> [Page text]
..........
Each node shows the step name and type; edges are the needs relations.
Variables are resolved (same spec flags as apply), so a step whose when:
condition is false is drawn dashed/gray and labeled skipped. The DAG is
validated first — a dependency cycle exits 2, same as validate.
$ khook graph -f examples/multi-app.yaml
flowchart TD
n0["create-monitoring-namespace (apply)"]
n1["prometheus (helm)"]
n2["create-app-namespace (apply)"]
n3["deploy-sample-app (apply)"]
n0 --> n1
n2 --> n3
khook schema
Prints the JSON Schema for the spec (draft 2020-12), including the
constraints the type reflection alone can’t express: fixed
apiVersion/kind, exactly one action key per step, exactly one source key
per manifest/values entry, exactly one of restart/status (rollout) and
manifests/resource/release (delete), and the onError/patch-type
value sets.
The same schema is committed at docs/schema/v1/khook.json
for editors (# yaml-language-server: $schema=...); make schema
regenerates it, and a unit test fails when it drifts from the spec types.
..........
[Dataset excerpt]

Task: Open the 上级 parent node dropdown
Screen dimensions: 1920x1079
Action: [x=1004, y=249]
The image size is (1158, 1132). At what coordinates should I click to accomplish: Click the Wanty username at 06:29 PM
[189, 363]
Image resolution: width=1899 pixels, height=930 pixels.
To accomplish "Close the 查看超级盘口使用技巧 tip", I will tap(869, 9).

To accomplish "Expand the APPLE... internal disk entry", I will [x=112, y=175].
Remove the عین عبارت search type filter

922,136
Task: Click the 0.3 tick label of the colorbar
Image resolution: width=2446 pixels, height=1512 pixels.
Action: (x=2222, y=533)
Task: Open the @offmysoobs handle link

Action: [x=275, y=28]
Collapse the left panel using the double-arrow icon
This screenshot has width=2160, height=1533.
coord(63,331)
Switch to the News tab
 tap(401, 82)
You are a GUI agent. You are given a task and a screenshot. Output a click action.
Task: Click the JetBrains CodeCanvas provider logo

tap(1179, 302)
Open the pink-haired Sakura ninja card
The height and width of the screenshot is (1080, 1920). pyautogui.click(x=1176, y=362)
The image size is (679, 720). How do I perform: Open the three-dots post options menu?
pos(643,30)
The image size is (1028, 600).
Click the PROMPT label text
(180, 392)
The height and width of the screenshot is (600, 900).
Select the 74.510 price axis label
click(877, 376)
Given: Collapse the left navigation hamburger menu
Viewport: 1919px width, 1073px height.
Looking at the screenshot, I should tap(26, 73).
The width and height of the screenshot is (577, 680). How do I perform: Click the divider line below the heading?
..........
> [Task to complete] Resume the khook command documentation above, picking up right after its final sentence about the schema unit test.

> [Answer for the task]
The schema validates specs as authored — ${VAR} references live inside
string values and pass through untouched.
khook version
Version, commit, build date, platform (set via -ldflags -X
github.com/dvrkn/khook/internal/cli.Version=... at release time).
Exit codes
| Code | Meaning |
|---|---|
| 0 | success |
| 1 | execution failure (a step failed, cluster unreachable) |
| 2 | validation failure (bad spec, unresolved variables, DAG cycle, bad flags) |
Execution semantics
Steps run in topologically sorted parallel levels. Per-step timeout bounds
each attempt; retries/retryDelay control re-attempts; onError: fail
(default) lets running steps finish but starts nothing new, onError:
continue keeps scheduling other branches (dependents of the failed step are
still skipped). A step whose when: condition is false is skipped but still
satisfies its dependents’ needs (see docs/dsl.md). Skipped
steps and the reason always appear in the summary. Ctrl-C cancels the run;
steps not yet started are reported skipped.
Re-running the same spec is safe: helm: upgrades instead of installing,
apply: patches existing resources, delete: treats absent resources as
success (ignoreNotFound defaults true), job: replaces the previous run’s
Job, and each type’s skipIf predicate (installed / exists /
succeeded) short-circuits steps whose outcome already holds.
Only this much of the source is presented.